Каспар кивнул. Он испытывал стыд оттого, что вынужден обманывать тюремщика.
– Ладно, пойду я, а ты – покушай.
Забрезжил рассвет, но часовые спали крепко, им снились девицы, выпивка и повышение по службе. Сырой туман заставлял их сильнее кутаться в войлочные накидки, чтобы поспать еще и не прерывать сладких сновидений.
Где-то вдалеке возник шум и начал стремительно нарастать, по песчаной дороге с бешеной скоростью несся экипаж. Вскоре стали слышны и крики возницы, что, не жалея лошадей, нахлестывал их плетеным бичом. Загнанные животные роняли на дорогу розовую пену и держались из последних сил.
Стоящий на башне часовой схватился за арбалет и уже собирался кричать, разнося тревогу, но вовремя разглядел на нагрудниках передней пары лошадей вердийские гербы. Четверка неслась прямо на закрытые ворота, и не оставалось сомнений, что сейчас случится беда.
– Ворота открывай! – заорал солдат. – Ворота!
Дежуривший у ворот солдат спал, сидя на стуле, но вскочил и, бросившись к тяжелой задвижке, с перепугу выдернул ее одним махом. Ворота стали медленно открываться, и в следующее мгновение створки с треском разлетелись в стороны, когда две сильные лошади протаранили их грудью.
Во двор тюрьмы влетел запряженный четверкой лошадей экипаж, а за ним еще пятеро солдат из охраны конвендора Кригса.
Бросив вожжи, дорф Иппон соскочил на брусчатку и, взбежав на эшафот, с ходу мазнул по плахе ладонью. Постоял, растирая пыль пальцами, затем повернулся к часовому и крикнул:
– Преступника еще не казнили?
– Никак нет, ваша милость, – отозвался тот. – Некому казнить, Урмас ночью из окна выпал – расшибся сильно.
– Это хорошо, – неожиданно сказал Иппон. – Значит, я успел.
Он поправил высокую суконную шляпу, обмахнул перчаткой пыль с сапог и направился к восточному крылу замка, где находились казармы и жилые комнаты служащих Тарду.

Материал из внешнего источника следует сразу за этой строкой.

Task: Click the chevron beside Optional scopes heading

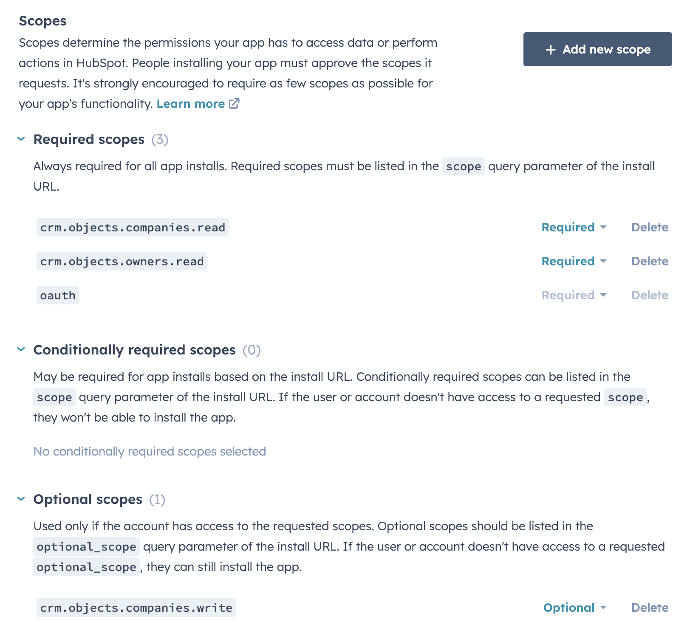Action: click(20, 499)
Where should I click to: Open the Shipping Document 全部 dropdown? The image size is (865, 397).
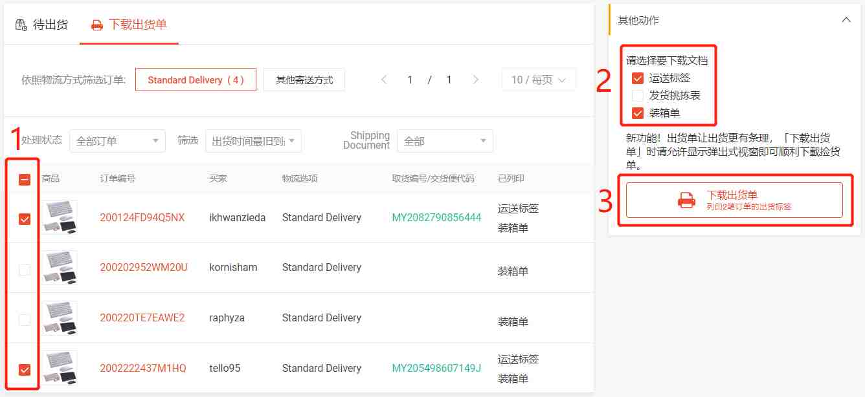445,141
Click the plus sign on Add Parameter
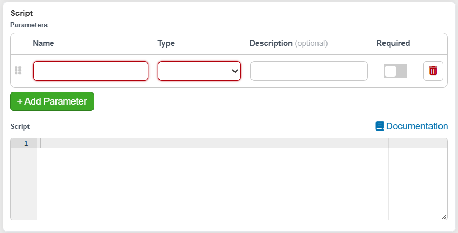458x233 pixels. (20, 101)
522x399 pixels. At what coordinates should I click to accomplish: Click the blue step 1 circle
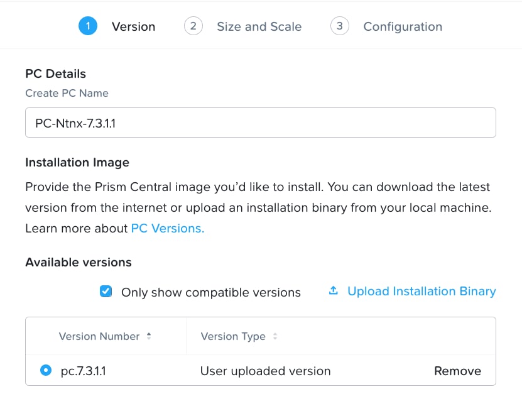[x=88, y=26]
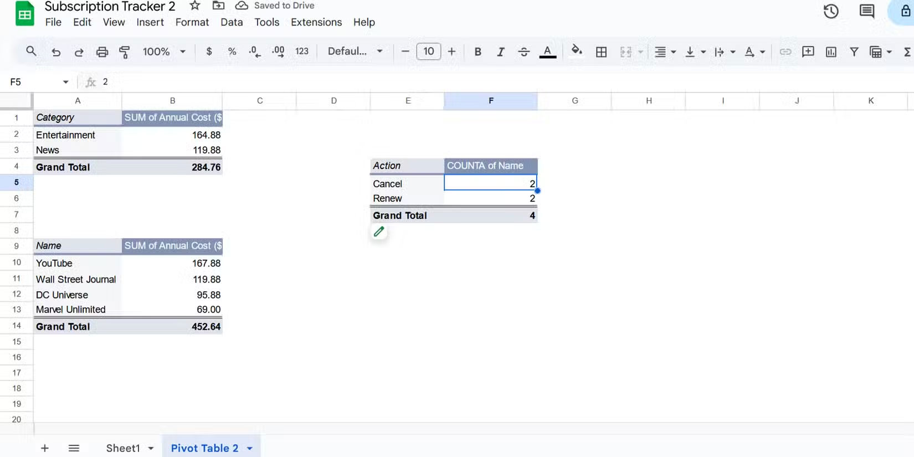Open the font family dropdown
Viewport: 914px width, 457px height.
pyautogui.click(x=355, y=52)
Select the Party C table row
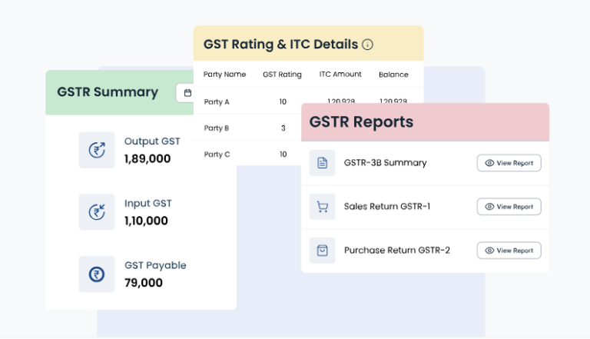The image size is (590, 339). pos(246,154)
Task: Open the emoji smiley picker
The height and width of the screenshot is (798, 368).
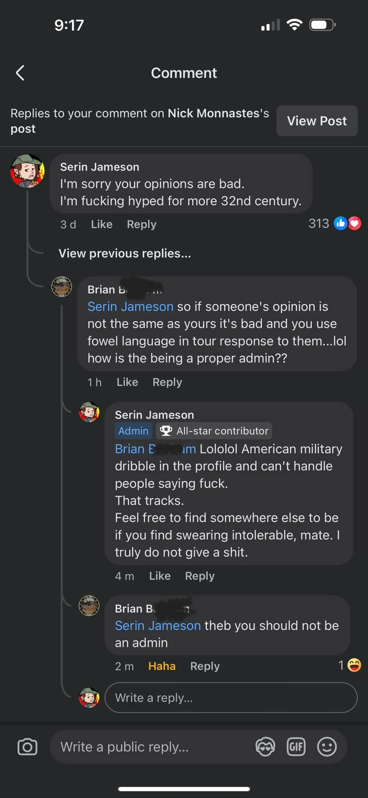Action: point(327,747)
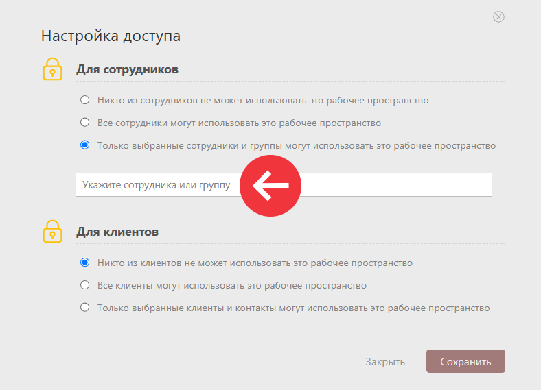Click the lock icon beside Для сотрудников
The image size is (541, 390).
click(x=52, y=69)
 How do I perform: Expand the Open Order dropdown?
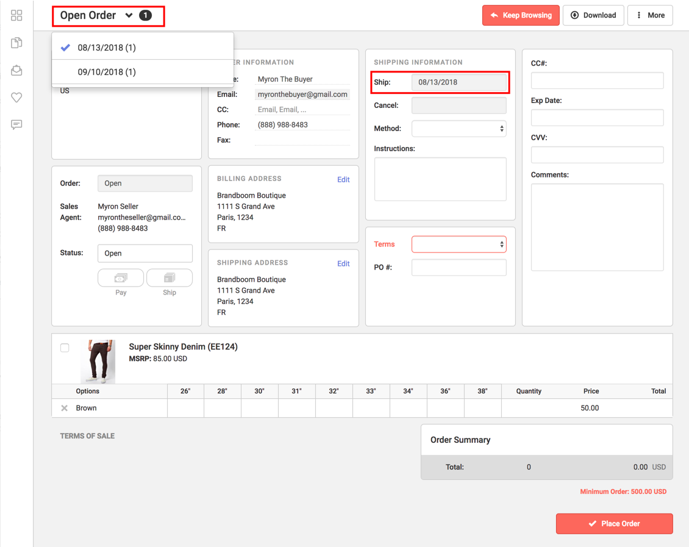tap(128, 15)
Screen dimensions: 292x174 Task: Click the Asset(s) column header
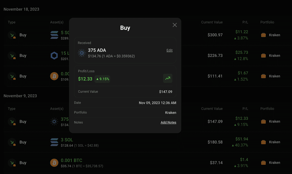coord(57,22)
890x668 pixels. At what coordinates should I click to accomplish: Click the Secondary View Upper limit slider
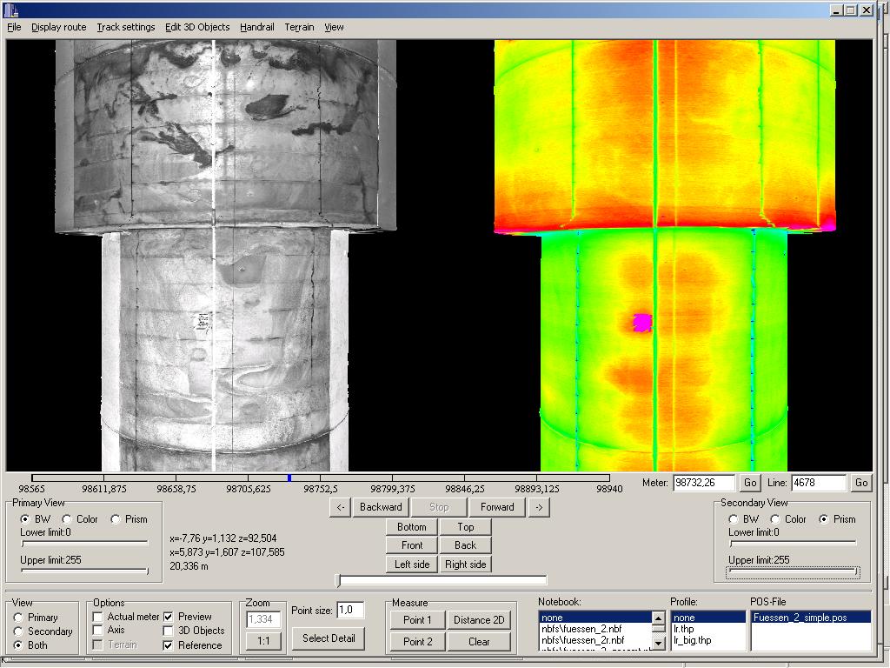pos(792,572)
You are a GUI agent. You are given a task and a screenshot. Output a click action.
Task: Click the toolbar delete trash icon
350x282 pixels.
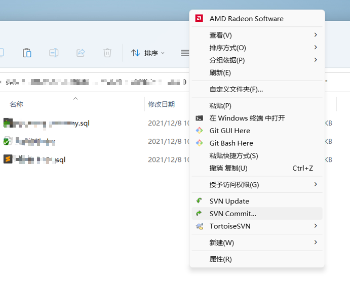pyautogui.click(x=107, y=53)
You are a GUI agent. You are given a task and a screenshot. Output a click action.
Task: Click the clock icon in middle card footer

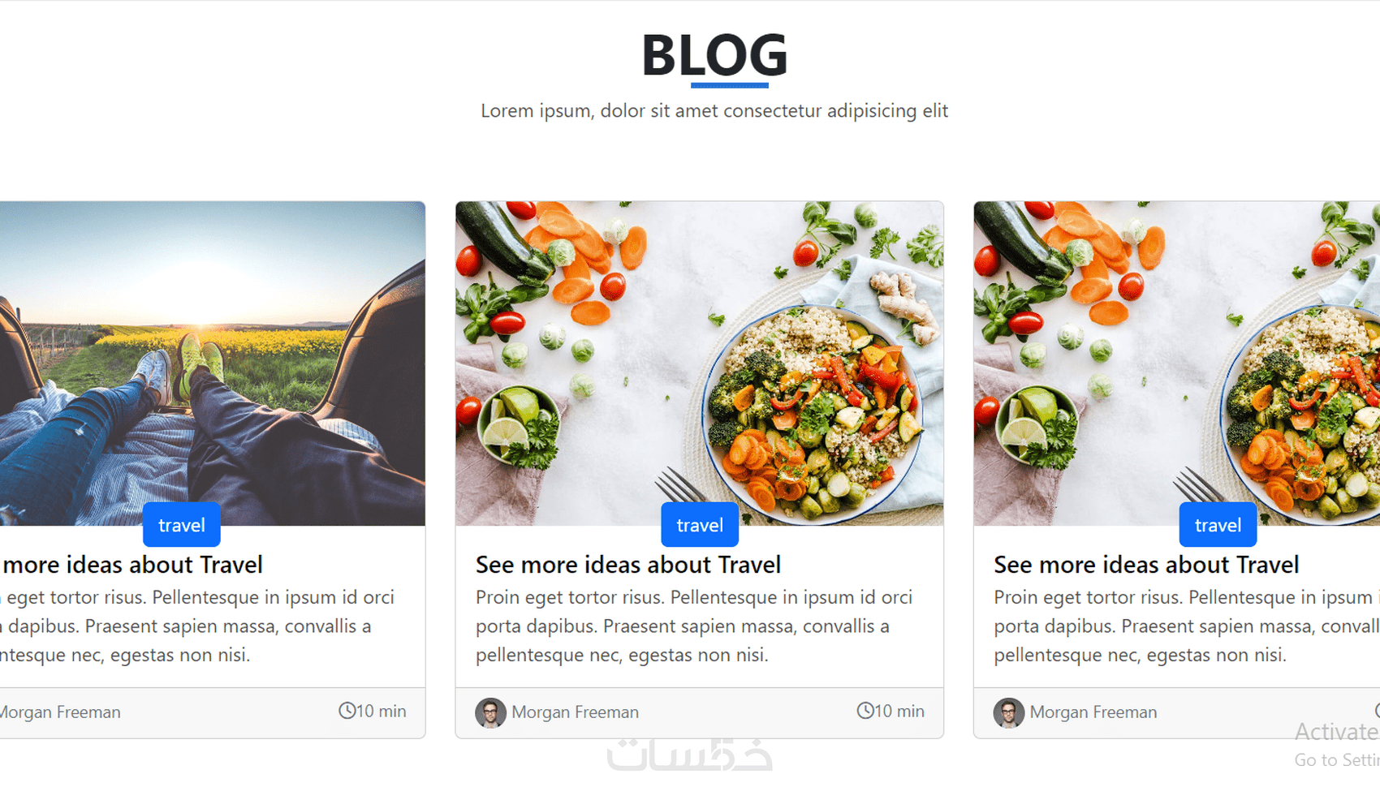[x=865, y=711]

Урмаса он застал в его конуре, где жутко воняло перегаром и давно не мытыми телами. Ноги палача были обмотаны окровавленными тряпками, слева в углу, прямо на каменном полу спал другой пострадавший – Риммас. У него была повреждена лишь одна нога, кто-то помог ему наложить на нее лубок из деревянных реек.
– Проснись, Урмас! – крикнул дорф Иппон, и палач тотчас открыл глаза:
– О, дорф Иппон, а я покалечился случайно…
Палач попытался подняться, но Иппон отмахнулся:
– Лежи уж, калека. Когда ты будешь здоров, чтобы исполнять обязанности?
– Костоправ из барака приходил, сказал, нужно три недели.
– Это очень долго. – Иппон покачал головой. – Как же тебя угораздило?
– Демоны, ваша милость! Схватили и понесли, очнулся уже под окном и ноги в разные стороны. Потом Риммас вылетел – как птичка! Это все демоны!
– А ты что скажешь, вонючка? – спросил Иппон у проснувшегося Риммаса.
– Я… Ваша милость, я думаю, это был Озолс…
– Озолс? Зачем Озолсу выбрасывать вас в окно?
– Ему Эдберг мог подсказать.
– Эдберг? Какой еще Эдберг?
– Эдберг – это скелет, что живет у Озолса, – спокойно разъяснил Урмас. – Он у него возле стола сидит.